**GIVEN RECORDS**
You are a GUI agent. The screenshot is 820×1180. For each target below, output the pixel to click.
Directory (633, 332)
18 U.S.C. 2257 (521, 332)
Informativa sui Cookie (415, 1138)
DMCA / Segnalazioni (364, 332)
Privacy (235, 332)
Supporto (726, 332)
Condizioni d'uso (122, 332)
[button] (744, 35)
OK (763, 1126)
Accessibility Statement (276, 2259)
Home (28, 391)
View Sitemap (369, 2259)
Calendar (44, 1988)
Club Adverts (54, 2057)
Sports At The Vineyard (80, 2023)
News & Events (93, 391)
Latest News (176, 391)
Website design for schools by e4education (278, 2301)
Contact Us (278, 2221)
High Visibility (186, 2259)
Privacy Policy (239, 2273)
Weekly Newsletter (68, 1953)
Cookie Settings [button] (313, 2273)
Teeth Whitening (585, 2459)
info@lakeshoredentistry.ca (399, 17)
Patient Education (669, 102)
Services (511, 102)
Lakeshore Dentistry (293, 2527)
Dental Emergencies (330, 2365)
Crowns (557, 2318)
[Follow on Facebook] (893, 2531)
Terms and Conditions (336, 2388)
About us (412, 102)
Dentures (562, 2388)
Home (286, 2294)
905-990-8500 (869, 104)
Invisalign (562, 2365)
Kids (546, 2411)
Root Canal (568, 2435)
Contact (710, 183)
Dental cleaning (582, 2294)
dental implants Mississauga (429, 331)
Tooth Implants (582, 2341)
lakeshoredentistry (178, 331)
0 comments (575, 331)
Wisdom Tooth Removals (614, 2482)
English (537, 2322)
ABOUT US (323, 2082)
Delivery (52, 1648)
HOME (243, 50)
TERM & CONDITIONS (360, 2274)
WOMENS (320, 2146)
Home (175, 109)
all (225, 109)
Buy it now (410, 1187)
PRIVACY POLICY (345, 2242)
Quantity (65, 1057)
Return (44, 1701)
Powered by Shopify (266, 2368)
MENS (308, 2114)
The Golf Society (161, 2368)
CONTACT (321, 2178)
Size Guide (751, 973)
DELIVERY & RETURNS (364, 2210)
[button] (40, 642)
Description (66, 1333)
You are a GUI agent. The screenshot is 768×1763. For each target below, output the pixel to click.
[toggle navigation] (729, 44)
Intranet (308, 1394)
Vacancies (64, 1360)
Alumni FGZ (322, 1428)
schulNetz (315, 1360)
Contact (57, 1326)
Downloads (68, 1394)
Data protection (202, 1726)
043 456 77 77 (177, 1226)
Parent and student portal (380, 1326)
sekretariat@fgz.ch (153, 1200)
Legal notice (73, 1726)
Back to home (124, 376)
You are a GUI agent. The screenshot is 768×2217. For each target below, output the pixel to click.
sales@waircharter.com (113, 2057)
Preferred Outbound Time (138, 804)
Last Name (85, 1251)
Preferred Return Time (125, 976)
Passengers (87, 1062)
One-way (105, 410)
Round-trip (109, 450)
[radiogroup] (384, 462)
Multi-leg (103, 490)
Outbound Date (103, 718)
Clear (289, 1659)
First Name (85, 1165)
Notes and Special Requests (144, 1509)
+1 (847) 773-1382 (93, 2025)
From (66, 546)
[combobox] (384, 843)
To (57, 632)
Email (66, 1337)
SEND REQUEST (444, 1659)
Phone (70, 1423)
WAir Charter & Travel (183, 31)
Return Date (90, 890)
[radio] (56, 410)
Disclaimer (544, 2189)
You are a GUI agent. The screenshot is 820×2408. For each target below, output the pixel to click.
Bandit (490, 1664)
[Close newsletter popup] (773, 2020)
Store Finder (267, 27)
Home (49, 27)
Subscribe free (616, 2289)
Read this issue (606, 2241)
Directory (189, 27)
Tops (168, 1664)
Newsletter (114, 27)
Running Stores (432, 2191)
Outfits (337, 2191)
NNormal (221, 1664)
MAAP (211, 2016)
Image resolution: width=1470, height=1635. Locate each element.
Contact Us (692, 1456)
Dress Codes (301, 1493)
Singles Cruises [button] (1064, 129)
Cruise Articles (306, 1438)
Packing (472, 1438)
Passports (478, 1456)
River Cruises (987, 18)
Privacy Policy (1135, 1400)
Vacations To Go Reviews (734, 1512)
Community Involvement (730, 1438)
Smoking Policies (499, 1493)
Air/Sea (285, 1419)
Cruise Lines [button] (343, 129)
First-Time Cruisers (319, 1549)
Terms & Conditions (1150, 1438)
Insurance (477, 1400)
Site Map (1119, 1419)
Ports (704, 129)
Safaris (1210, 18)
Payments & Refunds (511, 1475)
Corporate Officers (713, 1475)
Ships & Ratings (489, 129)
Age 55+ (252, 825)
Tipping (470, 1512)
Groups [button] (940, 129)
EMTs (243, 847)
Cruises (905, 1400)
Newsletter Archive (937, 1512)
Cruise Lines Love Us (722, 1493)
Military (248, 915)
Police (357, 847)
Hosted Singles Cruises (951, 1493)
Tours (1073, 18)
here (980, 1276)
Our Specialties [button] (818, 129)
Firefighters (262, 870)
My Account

**TASK TO CARRY OUT**
Within the material above, output exactly the lines from the one with "Buy it now (410, 1187)" through the one with "From (66, 546)", end lines included, and nothing besides.

**YOUR RESPONSE**
Buy it now (410, 1187)
PRIVACY POLICY (345, 2242)
Quantity (65, 1057)
Return (44, 1701)
Powered by Shopify (266, 2368)
MENS (308, 2114)
The Golf Society (161, 2368)
CONTACT (321, 2178)
Size Guide (751, 973)
DELIVERY & RETURNS (364, 2210)
[button] (40, 642)
Description (66, 1333)
You are a GUI agent. The screenshot is 768×1763. For each target below, output the pixel to click.
[toggle navigation] (729, 44)
Intranet (308, 1394)
Vacancies (64, 1360)
Alumni FGZ (322, 1428)
schulNetz (315, 1360)
Contact (57, 1326)
Downloads (68, 1394)
Data protection (202, 1726)
043 456 77 77 (177, 1226)
Parent and student portal (380, 1326)
sekretariat@fgz.ch (153, 1200)
Legal notice (73, 1726)
Back to home (124, 376)
You are a GUI agent. The screenshot is 768×2217. For each target below, output the pixel to click.
sales@waircharter.com (113, 2057)
Preferred Outbound Time (138, 804)
Last Name (85, 1251)
Preferred Return Time (125, 976)
Passengers (87, 1062)
One-way (105, 410)
Round-trip (109, 450)
[radiogroup] (384, 462)
Multi-leg (103, 490)
Outbound Date (103, 718)
Clear (289, 1659)
First Name (85, 1165)
Notes and Special Requests (144, 1509)
+1 (847) 773-1382 (93, 2025)
From (66, 546)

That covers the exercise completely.